*Problem to work on:* Below are some records. Retype exactly the lines from the one containing "Sprachniveau und -kenntnisse (681, 1495)" through the one containing "[Startseite]", both included, skipping every picture.

*Records for this exercise:*
=== Section Start ===

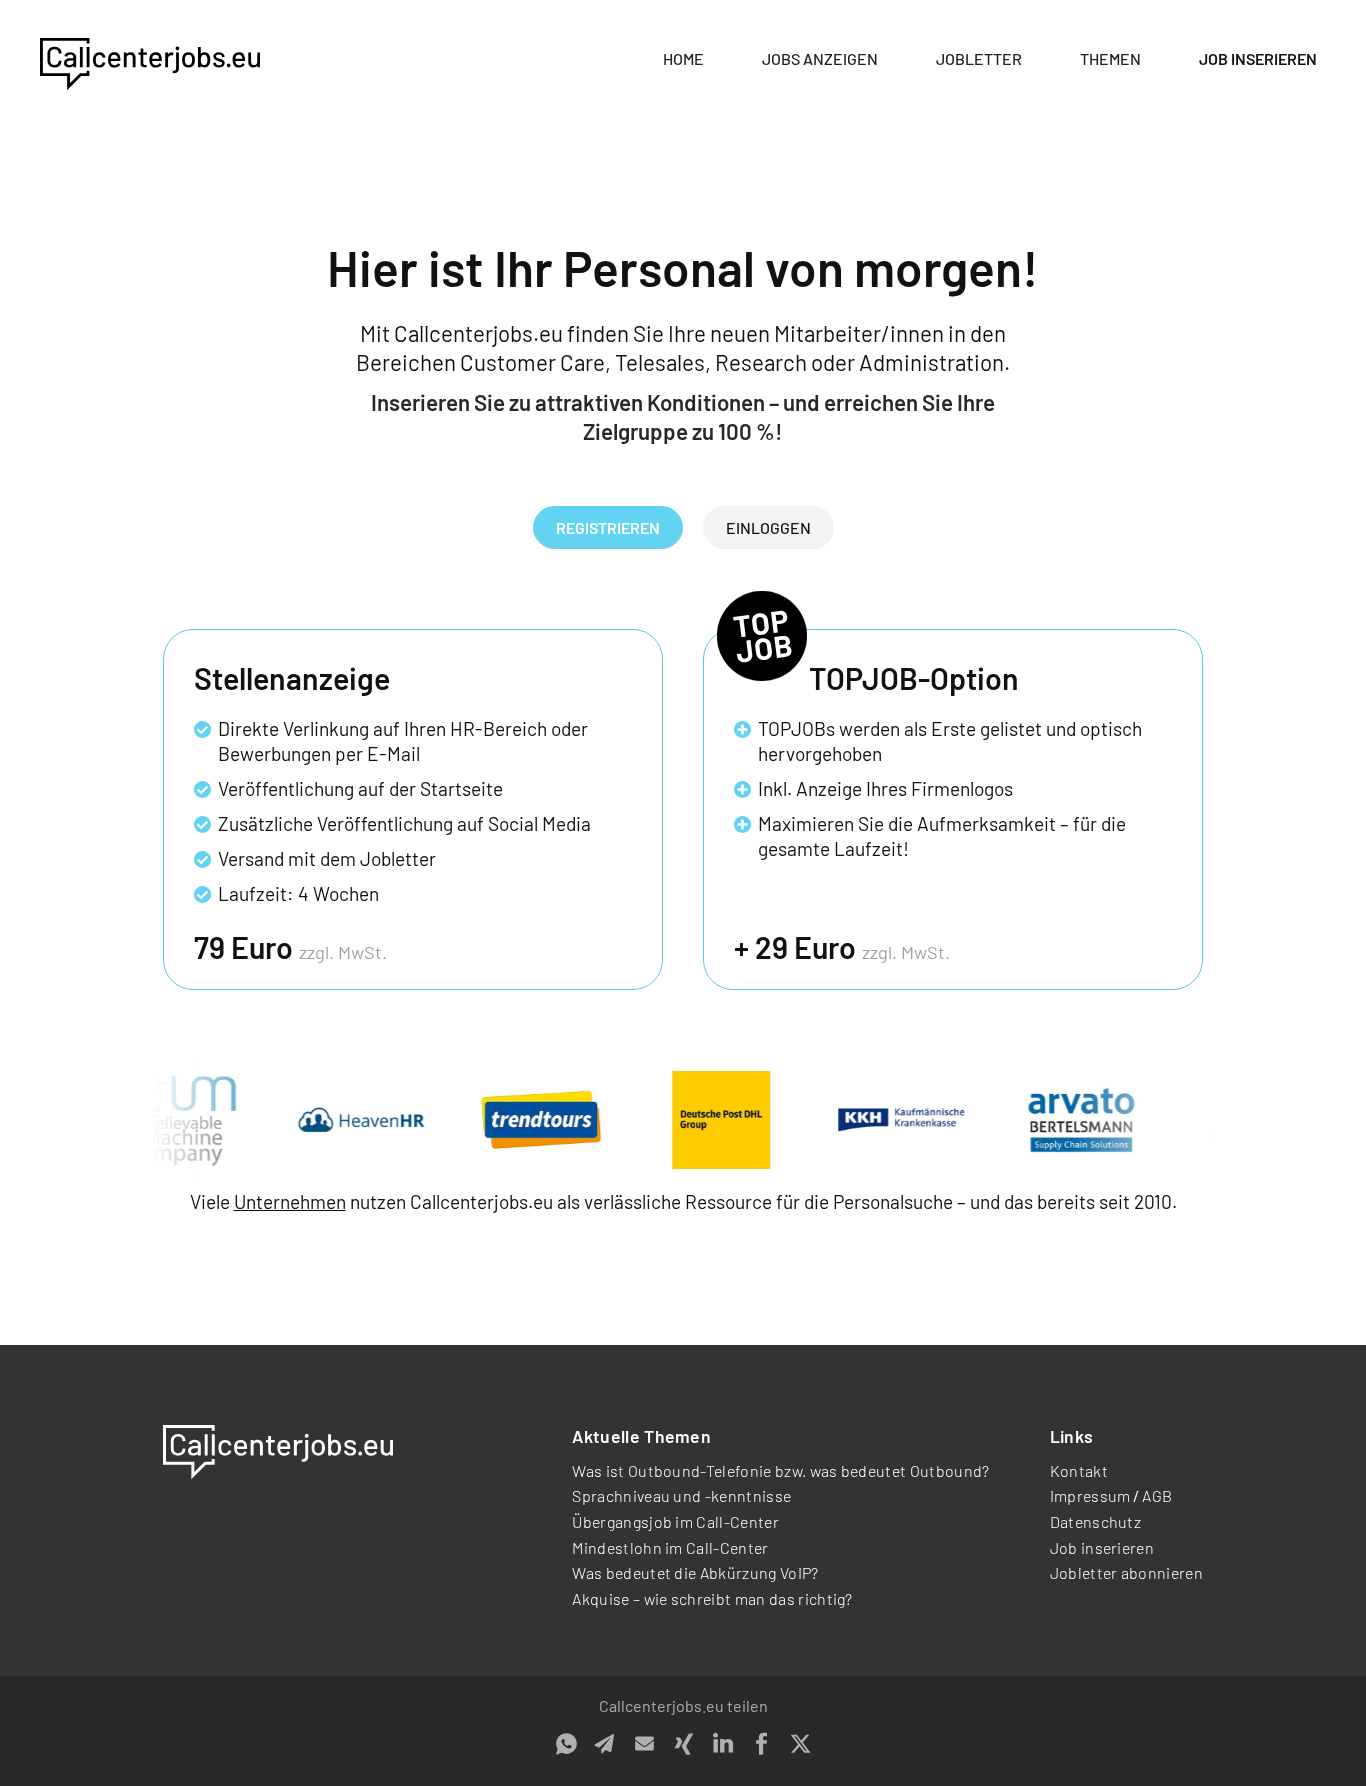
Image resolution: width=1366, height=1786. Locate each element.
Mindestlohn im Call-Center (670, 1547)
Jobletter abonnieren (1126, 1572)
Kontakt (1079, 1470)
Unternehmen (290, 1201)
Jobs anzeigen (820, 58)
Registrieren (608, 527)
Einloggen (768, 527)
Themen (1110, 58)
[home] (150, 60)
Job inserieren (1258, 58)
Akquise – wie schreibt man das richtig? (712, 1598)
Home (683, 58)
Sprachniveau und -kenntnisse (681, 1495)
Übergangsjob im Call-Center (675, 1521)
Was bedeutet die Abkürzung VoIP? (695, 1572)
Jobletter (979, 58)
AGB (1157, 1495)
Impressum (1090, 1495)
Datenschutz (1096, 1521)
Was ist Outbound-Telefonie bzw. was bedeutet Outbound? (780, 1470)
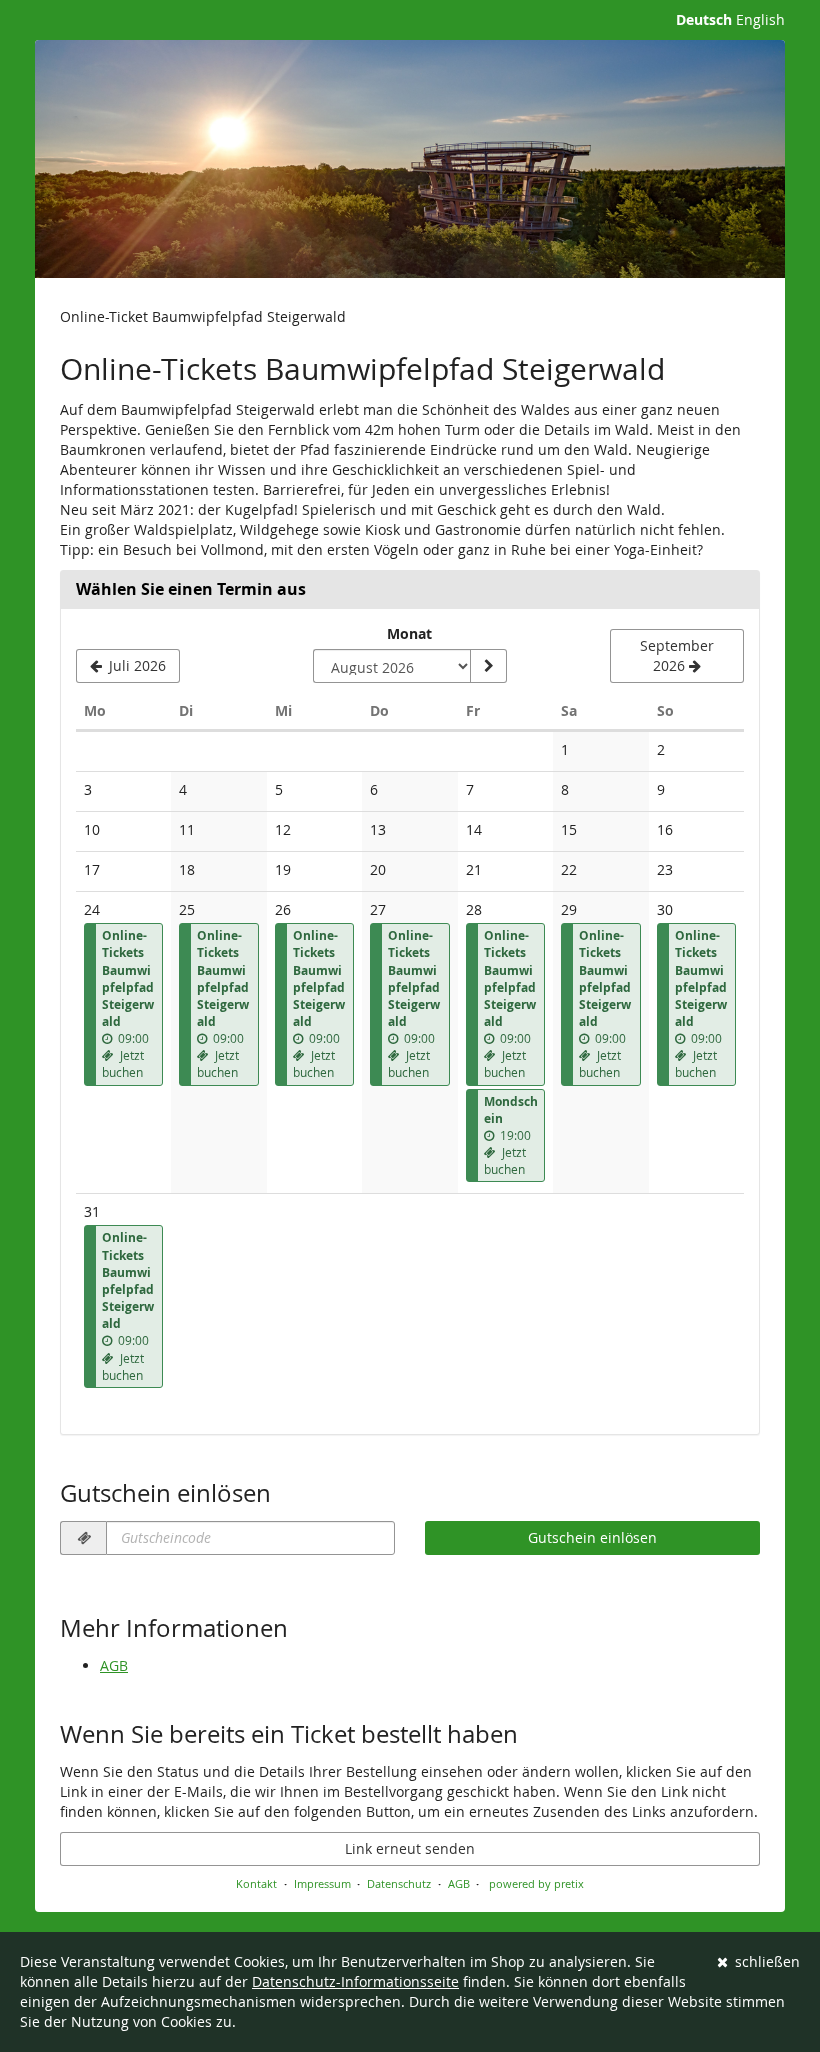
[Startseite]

=== Section End ===
=== Section Start ===

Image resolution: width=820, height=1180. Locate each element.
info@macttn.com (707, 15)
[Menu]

=== Section End ===

*Exercise answer:*
Sprachniveau und -kenntnisse (681, 1495)
Übergangsjob im Call-Center (675, 1521)
Was bedeutet die Abkürzung VoIP? (695, 1572)
Jobletter (979, 58)
AGB (1157, 1495)
Impressum (1090, 1495)
Datenschutz (1096, 1521)
Was ist Outbound-Telefonie bzw. was bedeutet Outbound? (780, 1470)
[Startseite]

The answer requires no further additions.